Stored data entries
┏━━
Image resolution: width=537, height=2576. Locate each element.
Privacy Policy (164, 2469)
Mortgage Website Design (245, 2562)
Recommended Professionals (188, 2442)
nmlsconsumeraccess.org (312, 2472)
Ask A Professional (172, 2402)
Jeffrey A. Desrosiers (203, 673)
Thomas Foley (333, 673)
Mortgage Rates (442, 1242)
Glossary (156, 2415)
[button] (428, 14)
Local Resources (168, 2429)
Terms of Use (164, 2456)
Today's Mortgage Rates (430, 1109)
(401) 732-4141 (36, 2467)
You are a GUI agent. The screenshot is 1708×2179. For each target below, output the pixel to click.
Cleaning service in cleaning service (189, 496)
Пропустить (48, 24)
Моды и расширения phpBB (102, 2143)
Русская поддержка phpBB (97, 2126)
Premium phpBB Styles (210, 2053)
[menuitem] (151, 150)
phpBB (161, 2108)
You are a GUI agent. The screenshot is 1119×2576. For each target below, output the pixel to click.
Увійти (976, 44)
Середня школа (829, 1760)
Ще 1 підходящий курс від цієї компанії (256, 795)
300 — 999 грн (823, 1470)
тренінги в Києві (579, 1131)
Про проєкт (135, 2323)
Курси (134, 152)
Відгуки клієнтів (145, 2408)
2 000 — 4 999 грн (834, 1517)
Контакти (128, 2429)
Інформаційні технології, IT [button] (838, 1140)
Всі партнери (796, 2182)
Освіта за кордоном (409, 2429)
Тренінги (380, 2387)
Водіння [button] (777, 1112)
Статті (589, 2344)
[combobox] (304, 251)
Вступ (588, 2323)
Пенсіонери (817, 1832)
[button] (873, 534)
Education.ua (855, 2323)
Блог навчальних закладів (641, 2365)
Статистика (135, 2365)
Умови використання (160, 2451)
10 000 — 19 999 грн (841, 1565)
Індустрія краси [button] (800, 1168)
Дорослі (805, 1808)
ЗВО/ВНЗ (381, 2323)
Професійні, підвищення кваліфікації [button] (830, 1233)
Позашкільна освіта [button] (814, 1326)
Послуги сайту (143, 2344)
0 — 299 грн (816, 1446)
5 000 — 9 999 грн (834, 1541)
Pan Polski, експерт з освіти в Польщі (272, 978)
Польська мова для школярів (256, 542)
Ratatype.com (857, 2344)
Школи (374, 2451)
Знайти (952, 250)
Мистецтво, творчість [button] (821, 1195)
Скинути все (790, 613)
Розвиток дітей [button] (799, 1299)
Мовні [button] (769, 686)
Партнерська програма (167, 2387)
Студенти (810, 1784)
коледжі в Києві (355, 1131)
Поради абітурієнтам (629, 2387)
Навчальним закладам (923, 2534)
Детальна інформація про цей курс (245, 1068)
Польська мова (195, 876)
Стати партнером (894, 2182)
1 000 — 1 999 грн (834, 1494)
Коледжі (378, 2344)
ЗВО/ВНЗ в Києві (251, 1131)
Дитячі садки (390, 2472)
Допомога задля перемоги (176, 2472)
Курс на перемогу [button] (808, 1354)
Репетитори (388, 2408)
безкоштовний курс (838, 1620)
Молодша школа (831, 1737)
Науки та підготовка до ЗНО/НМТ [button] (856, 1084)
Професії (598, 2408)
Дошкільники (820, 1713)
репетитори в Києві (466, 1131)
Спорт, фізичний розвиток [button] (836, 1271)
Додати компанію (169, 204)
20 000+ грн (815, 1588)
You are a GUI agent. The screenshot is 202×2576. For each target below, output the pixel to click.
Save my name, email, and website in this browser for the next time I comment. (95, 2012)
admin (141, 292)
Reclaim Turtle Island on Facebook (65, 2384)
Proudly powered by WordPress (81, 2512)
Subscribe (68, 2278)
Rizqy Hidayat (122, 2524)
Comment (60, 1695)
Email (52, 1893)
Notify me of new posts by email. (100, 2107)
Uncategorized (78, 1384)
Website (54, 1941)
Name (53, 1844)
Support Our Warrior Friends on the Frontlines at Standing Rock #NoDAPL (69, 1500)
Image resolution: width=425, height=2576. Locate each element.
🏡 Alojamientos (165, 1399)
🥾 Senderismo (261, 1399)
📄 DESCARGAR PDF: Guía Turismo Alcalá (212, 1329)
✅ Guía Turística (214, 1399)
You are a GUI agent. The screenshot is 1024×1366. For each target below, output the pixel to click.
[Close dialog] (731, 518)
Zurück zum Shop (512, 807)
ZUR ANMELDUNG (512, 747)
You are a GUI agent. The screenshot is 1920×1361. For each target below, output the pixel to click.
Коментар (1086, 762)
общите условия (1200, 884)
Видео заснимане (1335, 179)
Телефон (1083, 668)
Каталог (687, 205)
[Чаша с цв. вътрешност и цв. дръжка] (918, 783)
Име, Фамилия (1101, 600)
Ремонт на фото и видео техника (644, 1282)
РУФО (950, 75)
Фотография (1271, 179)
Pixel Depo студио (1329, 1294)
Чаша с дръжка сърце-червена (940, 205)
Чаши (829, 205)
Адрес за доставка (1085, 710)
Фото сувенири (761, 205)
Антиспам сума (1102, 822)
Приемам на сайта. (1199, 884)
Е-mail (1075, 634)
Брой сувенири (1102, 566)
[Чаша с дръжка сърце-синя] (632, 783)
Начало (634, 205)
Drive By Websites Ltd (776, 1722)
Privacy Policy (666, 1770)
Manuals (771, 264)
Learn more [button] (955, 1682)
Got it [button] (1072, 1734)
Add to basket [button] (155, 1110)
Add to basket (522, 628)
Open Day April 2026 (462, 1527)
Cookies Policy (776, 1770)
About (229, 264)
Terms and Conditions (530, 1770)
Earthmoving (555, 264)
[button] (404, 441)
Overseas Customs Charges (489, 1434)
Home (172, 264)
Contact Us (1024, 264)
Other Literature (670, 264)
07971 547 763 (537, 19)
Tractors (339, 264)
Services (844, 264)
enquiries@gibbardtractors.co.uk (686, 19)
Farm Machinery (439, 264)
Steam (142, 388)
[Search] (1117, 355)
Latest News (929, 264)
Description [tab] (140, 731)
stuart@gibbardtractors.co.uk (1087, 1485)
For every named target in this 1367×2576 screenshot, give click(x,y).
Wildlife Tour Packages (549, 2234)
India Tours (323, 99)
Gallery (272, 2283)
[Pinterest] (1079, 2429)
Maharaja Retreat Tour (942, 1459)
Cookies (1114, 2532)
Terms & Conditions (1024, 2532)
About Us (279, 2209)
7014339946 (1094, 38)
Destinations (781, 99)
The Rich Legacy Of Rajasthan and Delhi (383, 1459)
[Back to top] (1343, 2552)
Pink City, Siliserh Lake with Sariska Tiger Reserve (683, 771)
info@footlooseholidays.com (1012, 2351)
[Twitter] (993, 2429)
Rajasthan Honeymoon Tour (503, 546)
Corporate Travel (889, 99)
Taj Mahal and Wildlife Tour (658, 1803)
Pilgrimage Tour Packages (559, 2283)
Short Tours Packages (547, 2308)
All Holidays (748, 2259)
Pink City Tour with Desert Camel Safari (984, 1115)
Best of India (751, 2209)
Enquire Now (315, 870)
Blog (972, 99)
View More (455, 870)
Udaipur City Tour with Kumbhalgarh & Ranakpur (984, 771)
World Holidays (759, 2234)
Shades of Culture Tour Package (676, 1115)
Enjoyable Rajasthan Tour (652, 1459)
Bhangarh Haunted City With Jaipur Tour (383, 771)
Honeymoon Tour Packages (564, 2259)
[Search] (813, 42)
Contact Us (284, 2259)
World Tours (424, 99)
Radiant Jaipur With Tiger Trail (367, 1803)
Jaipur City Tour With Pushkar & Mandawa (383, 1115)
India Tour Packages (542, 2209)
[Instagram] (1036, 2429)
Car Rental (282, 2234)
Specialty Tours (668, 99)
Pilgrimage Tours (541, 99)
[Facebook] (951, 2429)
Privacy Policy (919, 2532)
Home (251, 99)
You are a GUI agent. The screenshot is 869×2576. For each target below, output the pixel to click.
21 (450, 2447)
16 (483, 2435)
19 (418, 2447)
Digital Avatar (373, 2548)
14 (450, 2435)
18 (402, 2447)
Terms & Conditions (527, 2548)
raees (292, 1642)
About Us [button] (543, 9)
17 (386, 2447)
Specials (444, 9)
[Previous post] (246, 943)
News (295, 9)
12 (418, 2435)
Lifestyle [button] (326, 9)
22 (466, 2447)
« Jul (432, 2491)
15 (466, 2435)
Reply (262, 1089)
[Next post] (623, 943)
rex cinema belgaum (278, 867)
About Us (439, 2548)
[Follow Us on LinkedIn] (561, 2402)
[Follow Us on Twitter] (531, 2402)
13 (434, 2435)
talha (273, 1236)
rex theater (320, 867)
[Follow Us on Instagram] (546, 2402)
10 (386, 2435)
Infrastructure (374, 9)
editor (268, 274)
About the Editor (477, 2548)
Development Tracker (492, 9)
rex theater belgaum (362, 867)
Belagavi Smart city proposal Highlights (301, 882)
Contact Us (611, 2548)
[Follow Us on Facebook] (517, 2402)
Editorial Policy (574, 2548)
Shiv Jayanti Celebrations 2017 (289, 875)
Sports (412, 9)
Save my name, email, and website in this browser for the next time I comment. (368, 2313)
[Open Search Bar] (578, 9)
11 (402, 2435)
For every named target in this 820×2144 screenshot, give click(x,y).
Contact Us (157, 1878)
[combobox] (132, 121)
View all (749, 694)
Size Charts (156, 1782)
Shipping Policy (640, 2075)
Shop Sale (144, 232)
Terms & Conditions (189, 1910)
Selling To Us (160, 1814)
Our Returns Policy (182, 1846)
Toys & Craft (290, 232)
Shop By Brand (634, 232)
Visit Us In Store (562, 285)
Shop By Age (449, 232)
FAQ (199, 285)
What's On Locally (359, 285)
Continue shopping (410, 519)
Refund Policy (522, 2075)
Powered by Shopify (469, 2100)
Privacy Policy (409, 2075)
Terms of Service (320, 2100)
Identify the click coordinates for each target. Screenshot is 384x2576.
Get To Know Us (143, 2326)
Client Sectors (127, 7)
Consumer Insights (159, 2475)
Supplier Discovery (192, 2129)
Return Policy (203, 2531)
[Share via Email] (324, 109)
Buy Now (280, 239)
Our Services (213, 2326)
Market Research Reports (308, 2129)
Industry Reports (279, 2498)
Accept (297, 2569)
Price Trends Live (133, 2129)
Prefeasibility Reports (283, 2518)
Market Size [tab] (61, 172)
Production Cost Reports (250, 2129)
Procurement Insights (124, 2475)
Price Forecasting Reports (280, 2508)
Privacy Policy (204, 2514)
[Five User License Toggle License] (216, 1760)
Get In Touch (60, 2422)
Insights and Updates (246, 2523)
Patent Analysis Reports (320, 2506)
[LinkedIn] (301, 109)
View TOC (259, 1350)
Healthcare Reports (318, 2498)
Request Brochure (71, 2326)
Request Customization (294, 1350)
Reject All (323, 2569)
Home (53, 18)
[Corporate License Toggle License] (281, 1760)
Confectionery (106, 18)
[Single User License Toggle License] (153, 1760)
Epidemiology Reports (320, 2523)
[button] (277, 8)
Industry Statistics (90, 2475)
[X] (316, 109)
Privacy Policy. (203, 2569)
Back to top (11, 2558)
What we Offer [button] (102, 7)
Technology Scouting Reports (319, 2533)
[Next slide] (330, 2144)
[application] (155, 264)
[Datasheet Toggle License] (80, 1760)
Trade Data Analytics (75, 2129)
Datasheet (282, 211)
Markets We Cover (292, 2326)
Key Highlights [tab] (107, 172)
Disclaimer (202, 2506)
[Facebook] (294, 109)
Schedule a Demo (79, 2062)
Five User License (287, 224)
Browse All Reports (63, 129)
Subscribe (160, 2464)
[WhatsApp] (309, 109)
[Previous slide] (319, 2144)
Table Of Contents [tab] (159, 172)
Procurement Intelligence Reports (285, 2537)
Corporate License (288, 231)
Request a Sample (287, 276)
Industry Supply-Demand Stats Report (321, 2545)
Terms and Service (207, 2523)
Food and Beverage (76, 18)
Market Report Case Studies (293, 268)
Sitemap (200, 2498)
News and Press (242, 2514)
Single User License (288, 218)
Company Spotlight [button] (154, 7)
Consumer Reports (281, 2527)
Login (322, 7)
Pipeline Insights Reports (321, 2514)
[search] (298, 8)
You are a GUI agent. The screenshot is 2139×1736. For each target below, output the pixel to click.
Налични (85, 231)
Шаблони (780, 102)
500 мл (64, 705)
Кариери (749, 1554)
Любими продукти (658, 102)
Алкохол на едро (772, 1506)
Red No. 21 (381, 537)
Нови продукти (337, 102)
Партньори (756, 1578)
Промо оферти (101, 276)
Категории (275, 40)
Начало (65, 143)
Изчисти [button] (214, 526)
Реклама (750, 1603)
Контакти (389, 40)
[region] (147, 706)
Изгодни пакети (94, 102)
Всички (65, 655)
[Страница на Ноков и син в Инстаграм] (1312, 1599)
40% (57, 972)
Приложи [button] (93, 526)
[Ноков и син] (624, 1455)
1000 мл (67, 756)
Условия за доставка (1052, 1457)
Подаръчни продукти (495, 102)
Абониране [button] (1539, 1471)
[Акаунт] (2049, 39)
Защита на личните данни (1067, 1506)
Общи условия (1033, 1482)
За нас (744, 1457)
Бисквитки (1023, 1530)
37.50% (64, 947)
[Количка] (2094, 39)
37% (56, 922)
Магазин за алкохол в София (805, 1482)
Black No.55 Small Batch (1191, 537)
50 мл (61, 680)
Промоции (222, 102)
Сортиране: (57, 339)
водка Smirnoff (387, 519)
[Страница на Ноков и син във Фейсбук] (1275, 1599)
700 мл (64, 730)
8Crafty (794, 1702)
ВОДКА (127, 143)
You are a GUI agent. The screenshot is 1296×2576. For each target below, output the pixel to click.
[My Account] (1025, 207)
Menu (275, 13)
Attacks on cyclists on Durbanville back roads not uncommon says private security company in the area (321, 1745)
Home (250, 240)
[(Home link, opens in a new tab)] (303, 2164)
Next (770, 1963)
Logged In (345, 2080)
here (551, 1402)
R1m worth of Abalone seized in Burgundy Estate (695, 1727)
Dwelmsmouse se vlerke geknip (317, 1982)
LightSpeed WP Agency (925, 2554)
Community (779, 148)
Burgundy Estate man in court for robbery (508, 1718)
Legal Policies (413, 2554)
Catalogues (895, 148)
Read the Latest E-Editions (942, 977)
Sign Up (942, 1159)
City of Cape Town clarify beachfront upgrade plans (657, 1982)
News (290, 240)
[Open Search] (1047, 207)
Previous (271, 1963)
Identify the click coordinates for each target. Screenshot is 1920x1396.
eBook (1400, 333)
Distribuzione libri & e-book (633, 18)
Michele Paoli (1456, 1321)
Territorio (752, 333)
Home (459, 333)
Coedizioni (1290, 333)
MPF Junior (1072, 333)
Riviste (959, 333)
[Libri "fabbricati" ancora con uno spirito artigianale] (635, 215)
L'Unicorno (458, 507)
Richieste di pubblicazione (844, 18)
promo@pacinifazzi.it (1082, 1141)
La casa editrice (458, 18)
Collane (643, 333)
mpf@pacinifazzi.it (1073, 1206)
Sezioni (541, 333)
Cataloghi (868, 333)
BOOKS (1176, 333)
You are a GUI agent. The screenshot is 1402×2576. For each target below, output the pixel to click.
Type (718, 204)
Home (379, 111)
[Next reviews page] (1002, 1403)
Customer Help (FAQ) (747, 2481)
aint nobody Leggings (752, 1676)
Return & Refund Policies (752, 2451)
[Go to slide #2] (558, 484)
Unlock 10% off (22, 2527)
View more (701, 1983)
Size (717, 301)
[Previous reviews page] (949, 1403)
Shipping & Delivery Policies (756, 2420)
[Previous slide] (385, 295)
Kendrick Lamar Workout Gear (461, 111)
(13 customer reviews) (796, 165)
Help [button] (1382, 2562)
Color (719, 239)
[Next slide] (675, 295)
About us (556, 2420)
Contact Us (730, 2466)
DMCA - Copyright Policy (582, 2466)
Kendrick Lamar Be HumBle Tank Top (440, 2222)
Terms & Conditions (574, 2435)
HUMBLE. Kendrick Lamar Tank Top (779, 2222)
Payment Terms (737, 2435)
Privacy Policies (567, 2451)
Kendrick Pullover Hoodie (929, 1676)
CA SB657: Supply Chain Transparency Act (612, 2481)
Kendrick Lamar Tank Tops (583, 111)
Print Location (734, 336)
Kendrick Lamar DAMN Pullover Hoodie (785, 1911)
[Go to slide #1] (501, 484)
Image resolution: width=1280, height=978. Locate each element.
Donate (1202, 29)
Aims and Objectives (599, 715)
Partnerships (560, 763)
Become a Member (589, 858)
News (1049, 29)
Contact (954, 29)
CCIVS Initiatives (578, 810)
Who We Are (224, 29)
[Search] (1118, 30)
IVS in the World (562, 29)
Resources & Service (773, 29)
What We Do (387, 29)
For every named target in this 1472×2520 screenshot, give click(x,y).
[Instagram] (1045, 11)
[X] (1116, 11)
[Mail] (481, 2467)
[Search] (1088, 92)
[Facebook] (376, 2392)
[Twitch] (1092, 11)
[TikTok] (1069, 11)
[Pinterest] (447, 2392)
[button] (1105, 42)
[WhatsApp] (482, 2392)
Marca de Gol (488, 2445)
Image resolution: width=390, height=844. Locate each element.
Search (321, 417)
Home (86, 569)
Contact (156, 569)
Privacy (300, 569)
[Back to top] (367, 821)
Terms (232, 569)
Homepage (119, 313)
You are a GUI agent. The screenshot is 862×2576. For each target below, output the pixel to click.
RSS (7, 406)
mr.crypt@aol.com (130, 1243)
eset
┗━━
- PROBLEM REQUIREMENTS -
From the records above, transcribe exactly the run of lines that opens with the line holding "Alcalá (212, 1329)" and closes with the line holding "Име, Фамилия (1101, 600)", both included.

- OUTPUT FOR THIS EXERCISE -
📄 DESCARGAR PDF: Guía Turismo Alcalá (212, 1329)
✅ Guía Turística (214, 1399)
You are a GUI agent. The screenshot is 1024×1366. For each target below, output the pixel to click.
[Close dialog] (731, 518)
Zurück zum Shop (512, 807)
ZUR ANMELDUNG (512, 747)
You are a GUI agent. The screenshot is 1920×1361. For each target below, output the pixel to click.
Коментар (1086, 762)
общите условия (1200, 884)
Видео заснимане (1335, 179)
Телефон (1083, 668)
Каталог (687, 205)
[Чаша с цв. вътрешност и цв. дръжка] (918, 783)
Име, Фамилия (1101, 600)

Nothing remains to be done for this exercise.